Start of Selected text

Consequences of MRP2 Deficiency: Lessons from Rats with a Mutation in This Exporter

Abstract

MRP2, a multidrug resistance-associated protein, helps to maintain mammalian homeostasis by exporting bilirubin conjugates and many xenobiotics into bile or urine. Experiments with two mutant rat strains, namely TR− and EHBR which have a functionally deficient MRP2, have revealed major alterations in the fate and pathophysiology of substrates for this exporter. Such alterations have clinical implications because multiple conditions, notably sepsis and bile duct obstruction, are associated with diminished expression of the exporter. However, the homeostatic response to MRP2 deficiency is complex since other reported changes in tissues of rats with a mutation in this exporter appear to have compensatory influences on the responses to MRP2 substrates. The goal of this commentary is to describe some representative lessons about the consequences of MRP2 deficiency that have been learned from experiments with the mutant rats. Emphasis will be given to recent observations about the consequences of this deficiency on responses to the NSAID diclofenac, including intestinal ulcers and drug protein adducts in liver, intestine and kidney. Such observations could lead to new strategies for safer therapeutic protocol for drugs whose reactive metabolites are substrates for the MRP2 exporter.

End of Selected text
Start of Extracted records

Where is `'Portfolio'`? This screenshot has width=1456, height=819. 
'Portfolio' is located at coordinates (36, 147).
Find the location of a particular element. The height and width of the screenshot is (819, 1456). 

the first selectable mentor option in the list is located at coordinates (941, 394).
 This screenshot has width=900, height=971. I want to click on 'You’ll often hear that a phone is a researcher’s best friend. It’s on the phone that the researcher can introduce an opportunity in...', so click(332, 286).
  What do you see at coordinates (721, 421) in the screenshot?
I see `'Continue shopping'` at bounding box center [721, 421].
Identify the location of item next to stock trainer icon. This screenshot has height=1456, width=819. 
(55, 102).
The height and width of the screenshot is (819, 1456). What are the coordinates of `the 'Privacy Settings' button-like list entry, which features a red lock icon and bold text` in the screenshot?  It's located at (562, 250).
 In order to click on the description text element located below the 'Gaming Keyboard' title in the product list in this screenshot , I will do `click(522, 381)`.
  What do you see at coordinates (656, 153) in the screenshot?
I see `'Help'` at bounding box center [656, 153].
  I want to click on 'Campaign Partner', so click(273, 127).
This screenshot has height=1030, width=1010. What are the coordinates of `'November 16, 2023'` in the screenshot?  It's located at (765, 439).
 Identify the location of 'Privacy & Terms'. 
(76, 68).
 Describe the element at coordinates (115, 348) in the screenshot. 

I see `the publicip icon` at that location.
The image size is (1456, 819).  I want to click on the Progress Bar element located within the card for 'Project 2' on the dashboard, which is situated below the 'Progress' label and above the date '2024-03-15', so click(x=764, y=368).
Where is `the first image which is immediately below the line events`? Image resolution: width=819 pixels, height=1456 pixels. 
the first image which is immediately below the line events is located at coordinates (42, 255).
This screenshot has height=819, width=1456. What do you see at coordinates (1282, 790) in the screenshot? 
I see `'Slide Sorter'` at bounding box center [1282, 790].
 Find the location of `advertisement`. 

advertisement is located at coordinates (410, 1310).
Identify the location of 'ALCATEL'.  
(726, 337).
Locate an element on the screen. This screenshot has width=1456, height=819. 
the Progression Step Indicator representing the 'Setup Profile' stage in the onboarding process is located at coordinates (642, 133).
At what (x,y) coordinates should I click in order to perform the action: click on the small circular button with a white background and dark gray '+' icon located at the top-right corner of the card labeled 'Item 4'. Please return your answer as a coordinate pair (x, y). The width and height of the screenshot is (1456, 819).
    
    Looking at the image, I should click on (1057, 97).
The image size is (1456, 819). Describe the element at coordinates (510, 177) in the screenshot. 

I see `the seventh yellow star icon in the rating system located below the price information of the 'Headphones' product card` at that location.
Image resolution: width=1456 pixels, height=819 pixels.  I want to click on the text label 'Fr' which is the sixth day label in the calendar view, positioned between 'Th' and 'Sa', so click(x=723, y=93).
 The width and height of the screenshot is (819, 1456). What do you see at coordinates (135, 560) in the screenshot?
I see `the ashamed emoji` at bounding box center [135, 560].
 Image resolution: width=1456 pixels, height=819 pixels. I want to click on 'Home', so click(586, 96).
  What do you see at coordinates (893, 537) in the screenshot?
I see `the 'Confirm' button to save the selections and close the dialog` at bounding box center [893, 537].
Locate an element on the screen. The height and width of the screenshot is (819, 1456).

End of Extracted records

- [Your goal]
In the abstract on MRP2 deficiency, list the tissues in which drug protein adducts of diclofenac are mentioned.

- [Your response]
Liver, intestine, kidney